49 ДЮЙМОВ (ИНЧОВОЧКА)

фройляйн, фройляйн, милый друг
до меня очерчен круг
и прочерчены пути
на которых вдруг.

помнишь, фройляйн, вечерок
мой ответ и твой урок
книжки, бархат в три обхвата
и гешвистер - брат за брата.

брудершафты, братства бред
расставательный обед
на столе пустая кружка
а на дне моя подружка.

фрейлина зимой и в осень
potion #48
под столом пустая книжка
не открытая, мой друг.

11 июн 04

* * *

я любил тебя утром
и не ел и не спал
ощущая нутром
всех, кому я отдал.

ты моя дорогая
уставая дрожишь
ты наверно другая
тихая мышь.

воду пьешь поминутно
из чужого ручья
в том источнике мутно
ты сегодня ничья.

изгибаешься криво
я сегодня ничей
ты права и красива
как текучий ручей.

15 июн 04


Игорь Караулов
Радисты

лесбия, лесбия, я катулл
возьми свою рацию, сядь на стул
обуй свои уши – прием, прием
нам будет легко вдвоем

по разные стороны сей войны
тире и точки нам не нужны
мы будем плавать, как два угря
в эфире до сентября

в саргассовом небе, в небе морском
с глазами, засыпанными песком
с хвостами, изрезанными стеклом
стрекозьим сухим крылом

в зеленом небе, в небе листвы
вдоль границы пруссии и литвы
расходясь до лондона и читы
минируя все мосты

стучи ключом, пищи ни о чем
как нищий, трахнутый кирпичом
как певчий скворушка, мелкий шкет
под липами, где нас нет

а в сентябре, как последний шмель
к нам в окна гестапо влетит и смерш
вечерний чай превратит в свинец
карьере придет конец

у горла пуговку теребя
я буду всё валить на тебя
ты будешь всё валить на меня
ведь мы же с тобой родня

достань из бара трофейный брют
ты разве не знала, что нас убьют?
тебя убьют эти, меня убьют те
мы будем на высоте

в саргассовом небе, где пыль и сор
где ночью не сыщешь таксомотор
двумя паутинками – вниз и вверх
пока не выпадет снег


Феня Пальмонт
***

Воробьиной стаей во сне летает
Над зеленой праздничной стрелкой та,
Что душой, наверное, называют.
Меж колонн - в открытые ворота -
Ворвалась бесшумная эскадрилья,
Точно пух, отскакивая от земли.
И того гляди опалятся крылья -
На Ростральных снова огни зажгли.
И куда хотела могла летать,
Лишь пока не стала она гадать:
Пролетит еще хоть одну минуту?
Упадет на радость седым волнам?
Так скорей стреляйте цветным салютом
В небеса из пушек по воробьям!


Давид Паташинский
***

Заходя в ванную, внезапно в зеркале замечаю
забавную морду себя. Становясь большими,
утро в чужой стране начинаем с чая,
заканчивая в машине.

Вечером, открывая подполы,
доставая холодные разносолы:
Ах, мечты, мечты, сколь же клинок остер их,
как перец. Как Констанция в мушкетерах.

Плюнь к черту. Мир устроен, как терка,
норовящая в харю. Как унылая тетка,
в кабаке в Пярну, глядя поверх глагола,
пятерней волосатой бутылку брала за горло.

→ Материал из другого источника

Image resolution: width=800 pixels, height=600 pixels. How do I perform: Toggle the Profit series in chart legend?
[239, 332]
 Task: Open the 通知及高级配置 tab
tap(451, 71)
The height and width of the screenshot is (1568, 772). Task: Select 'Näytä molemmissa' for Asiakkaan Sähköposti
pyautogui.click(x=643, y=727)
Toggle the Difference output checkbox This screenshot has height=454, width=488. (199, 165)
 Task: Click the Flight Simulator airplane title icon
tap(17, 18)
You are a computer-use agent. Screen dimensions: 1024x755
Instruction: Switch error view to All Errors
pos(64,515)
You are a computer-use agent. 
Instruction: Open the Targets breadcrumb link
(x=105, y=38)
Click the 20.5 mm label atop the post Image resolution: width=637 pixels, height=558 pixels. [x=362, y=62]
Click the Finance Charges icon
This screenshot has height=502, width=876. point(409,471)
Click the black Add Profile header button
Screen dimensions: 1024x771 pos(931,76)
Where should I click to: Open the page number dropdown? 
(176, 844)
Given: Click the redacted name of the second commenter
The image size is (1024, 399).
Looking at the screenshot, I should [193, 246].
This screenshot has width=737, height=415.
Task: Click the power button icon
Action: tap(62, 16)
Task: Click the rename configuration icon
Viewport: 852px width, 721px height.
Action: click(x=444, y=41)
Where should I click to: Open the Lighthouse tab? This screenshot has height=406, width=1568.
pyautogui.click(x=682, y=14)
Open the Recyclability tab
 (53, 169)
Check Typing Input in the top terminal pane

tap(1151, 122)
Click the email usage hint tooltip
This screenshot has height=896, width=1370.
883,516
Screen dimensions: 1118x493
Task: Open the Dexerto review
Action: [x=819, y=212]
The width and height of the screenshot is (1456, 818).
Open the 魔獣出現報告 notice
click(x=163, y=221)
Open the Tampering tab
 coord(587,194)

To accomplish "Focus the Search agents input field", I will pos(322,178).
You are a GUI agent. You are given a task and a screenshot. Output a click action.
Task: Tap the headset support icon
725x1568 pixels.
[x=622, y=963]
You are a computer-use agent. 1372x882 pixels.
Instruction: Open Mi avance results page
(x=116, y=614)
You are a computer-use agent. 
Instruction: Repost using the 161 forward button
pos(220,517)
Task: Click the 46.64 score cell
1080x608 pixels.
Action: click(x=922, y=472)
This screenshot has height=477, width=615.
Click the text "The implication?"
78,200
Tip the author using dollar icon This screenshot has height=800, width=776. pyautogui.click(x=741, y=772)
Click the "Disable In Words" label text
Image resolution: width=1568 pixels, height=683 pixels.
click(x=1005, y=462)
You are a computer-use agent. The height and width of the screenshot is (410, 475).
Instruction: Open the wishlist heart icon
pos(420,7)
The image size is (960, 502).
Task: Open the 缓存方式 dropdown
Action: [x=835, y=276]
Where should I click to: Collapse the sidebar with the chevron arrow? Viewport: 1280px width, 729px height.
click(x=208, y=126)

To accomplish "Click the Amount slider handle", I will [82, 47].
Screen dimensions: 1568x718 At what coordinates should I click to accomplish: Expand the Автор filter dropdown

Забудь начисто все, что случится позже.
Любая мысль, в сущности, тот же поршень,
что толкает еёйную сущность вдоль головы,
всю в волосах травы.

***

Проснулся ночью. Дождь и седина
подсвеченных луною облаков.
Вокруг, естественно, не видно ни хрена,
и комариных мерзких голосков
слышна возня. Настали времена,
когда нельзя. И ветер, был таков,
пришел, готовя утренний сквозняк,
вздыхая, как его казнят.

Когда б ни пил - попробуй, захмелей
в стране, где нет березовых аллей,
где не найти, как ни ищи, репей,
и самый воздух, как его ни пей,
не заменяет светлого сукна
дороги, если смотришь из окна
и понимаешь - вот она, одна,
несчастная, но настоящая страна.

***

Разломав сарай на обломки и искры досок.
Гром вбежал по листве на небо обратно.
Поле струилось, как спинки свирепых ласок.

Милые мои нелепые столбы верстовые,
ворох листьев, сгорающий горьким дымом.
Между прочим, я знаю - она живая.

Этот щедрый дождь не считает капель.
Газета на подоконнике намокает.
Молнии неостановимый скальпель
беру задумчивыми руками.

Последние гульдены на конфеты потратив,
открывая калитку в доме напротив.
(я так и думал, что он живет по-соседству)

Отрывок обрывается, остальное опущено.